A groundbreaking study published on November 6, 2025, in the *Monthly Notices of the Royal Astronomical Society* indicates that the expansion of the universe may be slowing down, challenging long-held beliefs about cosmic acceleration driven by dark energy. This research, led by Professor Young-Wook Lee from Yonsei University in South Korea, suggests that dark energy, which has been thought to push galaxies apart at increasing rates, may actually be weakening.
For nearly three decades, astronomers have maintained that the universe’s expansion is accelerating due to dark energy, a force that acts like “anti-gravity.” This notion gained prominence following the discovery of distant type Ia supernovae, which earned the 2011 Nobel Prize in Physics. The recent study, however, casts doubt on the assertion that cosmic expansion continues to accelerate.
Rethinking Cosmic Measurements
The research challenges the reliability of type Ia supernovae as “standard candles” for measuring cosmic distances. Professor Lee and his team discovered that these supernovae are influenced by the ages of the stars that create them. After analyzing data from 300 host galaxies, they found a statistically significant age effect: supernovae from younger stars appear fainter than those from older stars.
This finding indicates that part of the dimming previously attributed to cosmic acceleration might stem from differences in stellar populations rather than universal expansion. The researchers applied a correction for this age-related bias, which revealed that the supernova data no longer aligned with the standard ΛCDM model, which assumes a constant form of dark energy. Instead, it aligns more closely with a newer model supported by the Dark Energy Spectroscopic Instrument (DESI) project.
Implications for Cosmology
The new model suggests that dark energy is not constant but evolves over time. By combining the corrected supernova data with measurements from baryonic acoustic oscillations (BAO) and the cosmic microwave background (CMB), the evidence indicates that the universe may have already entered a phase of decelerated expansion.
Professor Lee stated, “Our analysis shows that the universe has already entered a phase of decelerated expansion at the present epoch and that dark energy evolves with time much more rapidly than previously thought.” If these results are confirmed, they could represent a significant paradigm shift in cosmology since the discovery of dark energy approximately 27 years ago.

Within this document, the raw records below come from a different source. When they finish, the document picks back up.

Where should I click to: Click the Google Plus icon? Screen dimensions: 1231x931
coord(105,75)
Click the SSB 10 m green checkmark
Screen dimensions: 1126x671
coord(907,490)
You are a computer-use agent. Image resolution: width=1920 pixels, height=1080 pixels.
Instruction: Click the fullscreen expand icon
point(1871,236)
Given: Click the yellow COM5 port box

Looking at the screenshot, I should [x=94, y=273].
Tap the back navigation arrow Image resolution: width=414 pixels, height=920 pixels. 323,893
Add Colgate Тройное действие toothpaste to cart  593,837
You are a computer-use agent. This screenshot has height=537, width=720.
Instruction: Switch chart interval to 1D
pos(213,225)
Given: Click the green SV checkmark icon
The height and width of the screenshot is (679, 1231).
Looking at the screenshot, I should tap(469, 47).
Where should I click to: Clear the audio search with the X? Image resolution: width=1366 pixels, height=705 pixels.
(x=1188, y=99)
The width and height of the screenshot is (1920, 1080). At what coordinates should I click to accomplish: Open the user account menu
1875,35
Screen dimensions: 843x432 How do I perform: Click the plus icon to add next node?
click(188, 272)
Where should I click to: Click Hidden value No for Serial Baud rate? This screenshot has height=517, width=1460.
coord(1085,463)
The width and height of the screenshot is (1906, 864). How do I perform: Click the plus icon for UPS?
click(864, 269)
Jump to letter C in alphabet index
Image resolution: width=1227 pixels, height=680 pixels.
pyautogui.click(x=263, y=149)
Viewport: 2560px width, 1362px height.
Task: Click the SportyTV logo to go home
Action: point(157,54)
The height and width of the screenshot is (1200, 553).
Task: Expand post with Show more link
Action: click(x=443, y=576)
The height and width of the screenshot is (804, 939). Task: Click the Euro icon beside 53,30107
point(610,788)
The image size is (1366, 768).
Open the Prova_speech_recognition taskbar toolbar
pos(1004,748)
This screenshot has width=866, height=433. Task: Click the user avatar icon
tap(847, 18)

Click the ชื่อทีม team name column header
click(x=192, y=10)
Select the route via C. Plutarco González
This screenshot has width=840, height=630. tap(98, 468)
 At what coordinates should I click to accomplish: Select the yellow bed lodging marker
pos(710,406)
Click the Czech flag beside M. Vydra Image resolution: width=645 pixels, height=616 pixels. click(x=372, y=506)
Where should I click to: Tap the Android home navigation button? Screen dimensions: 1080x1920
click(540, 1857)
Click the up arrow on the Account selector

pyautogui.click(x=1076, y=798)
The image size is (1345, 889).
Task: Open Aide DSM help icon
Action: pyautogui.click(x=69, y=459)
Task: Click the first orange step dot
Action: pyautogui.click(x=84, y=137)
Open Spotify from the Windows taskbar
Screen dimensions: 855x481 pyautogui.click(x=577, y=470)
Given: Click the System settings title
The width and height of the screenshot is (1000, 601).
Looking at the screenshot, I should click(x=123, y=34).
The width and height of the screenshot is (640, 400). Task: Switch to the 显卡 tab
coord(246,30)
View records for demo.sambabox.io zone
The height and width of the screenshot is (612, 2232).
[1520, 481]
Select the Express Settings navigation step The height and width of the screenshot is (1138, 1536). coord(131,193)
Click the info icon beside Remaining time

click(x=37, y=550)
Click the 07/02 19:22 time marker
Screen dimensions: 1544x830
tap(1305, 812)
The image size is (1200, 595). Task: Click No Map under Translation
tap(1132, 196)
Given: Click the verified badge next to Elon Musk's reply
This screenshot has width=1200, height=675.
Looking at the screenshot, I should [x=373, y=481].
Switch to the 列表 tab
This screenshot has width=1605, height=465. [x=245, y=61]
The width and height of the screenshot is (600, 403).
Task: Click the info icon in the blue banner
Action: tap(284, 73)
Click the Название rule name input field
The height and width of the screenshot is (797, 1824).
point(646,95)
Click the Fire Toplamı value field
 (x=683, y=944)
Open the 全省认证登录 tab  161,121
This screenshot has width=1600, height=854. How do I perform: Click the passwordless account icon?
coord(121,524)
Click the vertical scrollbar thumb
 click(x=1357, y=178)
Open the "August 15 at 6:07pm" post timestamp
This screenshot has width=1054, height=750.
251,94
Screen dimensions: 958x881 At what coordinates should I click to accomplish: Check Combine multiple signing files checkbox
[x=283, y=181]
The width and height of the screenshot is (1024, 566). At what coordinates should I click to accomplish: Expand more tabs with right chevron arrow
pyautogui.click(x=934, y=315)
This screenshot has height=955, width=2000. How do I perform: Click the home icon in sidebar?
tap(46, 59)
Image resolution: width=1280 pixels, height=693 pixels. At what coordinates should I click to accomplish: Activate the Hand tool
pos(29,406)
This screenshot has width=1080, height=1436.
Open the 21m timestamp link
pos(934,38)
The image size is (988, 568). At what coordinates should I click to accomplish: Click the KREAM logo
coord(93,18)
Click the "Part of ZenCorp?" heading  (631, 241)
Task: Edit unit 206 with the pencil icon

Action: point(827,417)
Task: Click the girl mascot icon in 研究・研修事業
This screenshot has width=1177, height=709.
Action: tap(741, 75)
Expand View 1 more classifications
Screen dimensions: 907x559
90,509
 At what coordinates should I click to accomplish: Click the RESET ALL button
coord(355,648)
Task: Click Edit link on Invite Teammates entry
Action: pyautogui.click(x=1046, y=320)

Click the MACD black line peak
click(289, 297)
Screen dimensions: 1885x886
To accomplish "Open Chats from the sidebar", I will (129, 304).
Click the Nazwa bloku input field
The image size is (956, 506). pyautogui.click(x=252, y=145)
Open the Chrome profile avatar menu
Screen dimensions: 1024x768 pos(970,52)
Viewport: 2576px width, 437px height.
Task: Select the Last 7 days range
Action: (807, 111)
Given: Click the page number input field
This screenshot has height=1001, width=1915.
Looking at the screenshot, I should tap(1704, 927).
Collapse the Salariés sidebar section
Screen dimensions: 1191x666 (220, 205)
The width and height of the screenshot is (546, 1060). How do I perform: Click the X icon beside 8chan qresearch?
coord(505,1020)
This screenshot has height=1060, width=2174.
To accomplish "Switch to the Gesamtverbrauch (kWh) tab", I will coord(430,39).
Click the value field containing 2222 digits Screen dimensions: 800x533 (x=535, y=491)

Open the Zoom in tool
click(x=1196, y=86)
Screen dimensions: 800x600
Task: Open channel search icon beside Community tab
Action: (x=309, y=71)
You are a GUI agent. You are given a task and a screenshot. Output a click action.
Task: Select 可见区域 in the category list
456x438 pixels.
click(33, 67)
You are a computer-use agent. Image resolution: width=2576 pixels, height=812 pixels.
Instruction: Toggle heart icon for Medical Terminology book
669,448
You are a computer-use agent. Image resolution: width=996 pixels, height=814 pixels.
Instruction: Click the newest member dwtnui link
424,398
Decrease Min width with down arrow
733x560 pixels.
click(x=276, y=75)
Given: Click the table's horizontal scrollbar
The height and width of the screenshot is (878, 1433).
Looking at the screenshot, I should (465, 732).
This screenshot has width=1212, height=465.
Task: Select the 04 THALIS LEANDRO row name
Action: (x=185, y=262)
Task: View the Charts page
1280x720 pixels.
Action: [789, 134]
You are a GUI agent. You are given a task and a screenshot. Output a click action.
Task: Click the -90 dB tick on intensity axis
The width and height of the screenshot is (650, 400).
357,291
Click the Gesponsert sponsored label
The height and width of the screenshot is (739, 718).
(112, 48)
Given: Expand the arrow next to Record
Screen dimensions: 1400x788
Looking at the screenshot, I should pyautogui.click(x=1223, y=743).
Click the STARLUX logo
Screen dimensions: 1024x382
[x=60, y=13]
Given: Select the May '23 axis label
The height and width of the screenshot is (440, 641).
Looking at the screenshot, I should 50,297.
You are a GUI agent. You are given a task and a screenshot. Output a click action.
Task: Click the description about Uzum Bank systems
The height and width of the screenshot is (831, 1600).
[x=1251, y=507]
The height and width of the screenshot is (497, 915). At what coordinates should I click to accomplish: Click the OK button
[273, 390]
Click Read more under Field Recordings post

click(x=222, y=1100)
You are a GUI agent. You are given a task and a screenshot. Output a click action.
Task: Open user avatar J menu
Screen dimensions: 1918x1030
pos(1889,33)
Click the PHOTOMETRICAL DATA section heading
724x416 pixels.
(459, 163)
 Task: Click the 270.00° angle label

To further validate their conclusions, the Yonsei team is conducting an “evolution-free test,” focusing solely on supernovae from young, coeval galaxies across the entire redshift range. Early results have already shown support for the main finding. Research professor Chul Chung, co-lead author alongside PhD candidate Junhyuk Son, emphasized the importance of upcoming data from the Vera C. Rubin Observatory, which is expected to discover over 20,000 new supernova host galaxies in the next five years. This will provide precise age measurements to enable a more definitive test of supernova cosmology.
Located in the Chilean Andes, the Vera C. Rubin Observatory begins scientific operations this year and is anticipated to transform our understanding of the universe.
Despite the advances in research, the mystery of dark energy remains. While previous data from DESI hinted at a potential change in dark energy’s influence over time, this new study adds weight to that notion. With cutting-edge instruments, astronomers are hopeful of finally unraveling the true nature of dark energy and its role in shaping the universe’s fate.
In conclusion, the findings from Yonsei University not only challenge established concepts in cosmology but also pave the way for future research that may redefine our understanding of the universe’s expansion and the enigmatic dark energy.